_Provided records:_
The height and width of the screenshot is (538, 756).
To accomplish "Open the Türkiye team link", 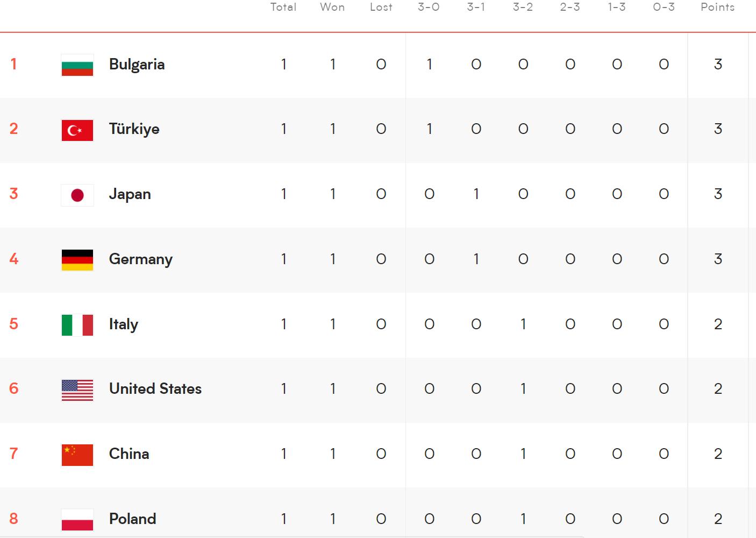I will coord(134,129).
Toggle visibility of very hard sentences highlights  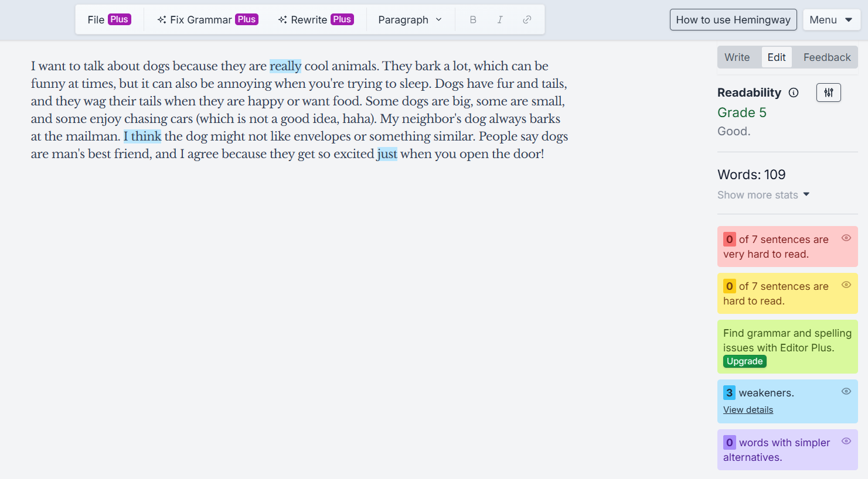pyautogui.click(x=846, y=237)
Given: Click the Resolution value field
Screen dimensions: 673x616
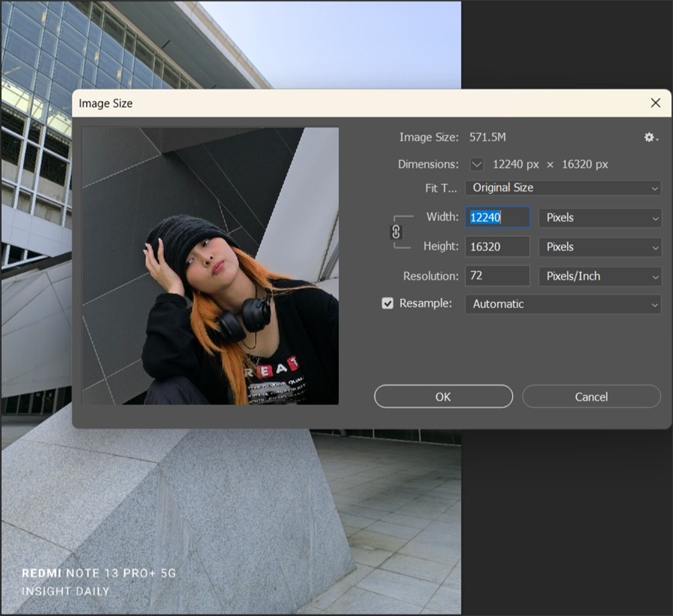Looking at the screenshot, I should click(497, 276).
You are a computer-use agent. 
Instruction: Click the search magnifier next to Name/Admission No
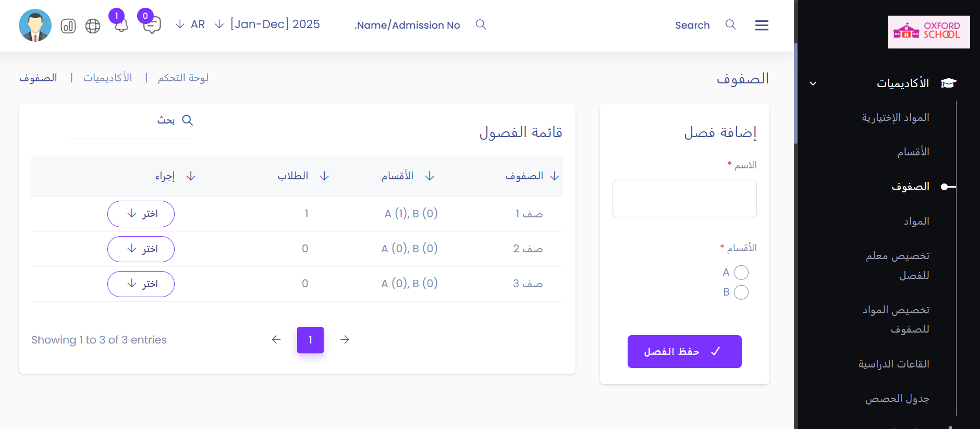pos(481,24)
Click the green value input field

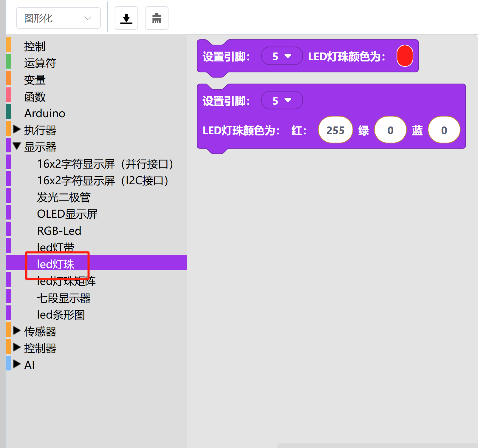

_Goal of the exercise:_
Please report the number of lines in the data that include "field", with no other words.

_Completed task:_
2